:: Exercises to complete ::
1) According to the abstract on the C-CeO2/g-C3N4 heterostructure, what percentage of Amoxicillin did the nanocomposite degrade after 150 minutes of sunlight irradiation?
2) What reasons does the abstract on the C-CeO2/g-C3N4 heterostructure give for concluding that the nanocomposite is an ideal catalyst for detoxifying industrial wastewater? Answer in one to three sentences.
3) How would you render this sentence from the abstract on the C-CeO2/g-C3N4 heterostructure in Spanish: "The photocatalytic experiment of the CeO2/g-C3N4 heterojunction nanocomposite reveals superior photocatalytic activity and significant reusability."

:: Excerpt provided ::
==*==
A novel carbon doped CeO2/g-C3N4 heterostructure for disinfection of microorganisms and degradation of Malachite green and Amoxicillin under sunlight

Abstract

The fabrication of semiconductor heterojunction with defect engineering is an efficient technique to boost photocatalytic activity. In this study, a novel step-scheme heterojunction C-CeO2/g-C3N4 nanocomposite was developed via the hydrothermal method for the degradation of aqueous dye and antibiotics in sunlight. The photocatalytic experiment of the CeO2/g-C3N4 heterojunction nanocomposite reveals superior photocatalytic activity and significant reusability. Further, 91.9 % of Malachite green (MG) and 87.5 % of Amoxicillin(AMX) were degraded by C-CeO2/g-C3N4 nanocomposite under 150 mins of sunlight irradiation, which is ∼ 1.78 folds of the photodegradation performance of C-CeO2. The decomposition of MG and AMX into non-toxic secondary compounds was verified by total organic carbon and high-performance liquid chromatography analysis. Further, the migration and separation of charge carriers due to photons were confirmed through electrochemical analysis and, photoluminescence spectroscopy. The potential S-Scheme charge transfer pathway for improved photocatalytic activity was postulated via the quenching experiment, Mott Schottky (M-S) plot, and XPS Valance band spectroscopy (VB-XPS). In addition, the C-CeO2/g-C3N4 nanocomposite displays excellent bactericidal and fungicidal activity against pathogenic microorganisms S. aureus, E. coli, and C. albican. Hence, the synthesized S-Scheme heterojunction C-CeO2/g-C3N4 nanocomposite is an ideal catalyst for the detoxification of industrial wastewater.
==*==
:: Collected material ::
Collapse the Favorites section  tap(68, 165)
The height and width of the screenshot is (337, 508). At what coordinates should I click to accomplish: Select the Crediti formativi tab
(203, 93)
==*==
:: Answer list ::
1) 87.5 %

2) Under 150 minutes of sunlight, the nanocomposite degraded 91.9 % of Malachite green and 87.5 % of Amoxicillin into non-toxic secondary compounds, and it showed significant reusability. It also displayed excellent bactericidal and fungicidal activity against S. aureus, E. coli, and C. albican.

3) El experimento fotocatalítico del nanocompuesto de heterounión CeO2/g-C3N4 revela una actividad fotocatalítica superior y una reutilización significativa.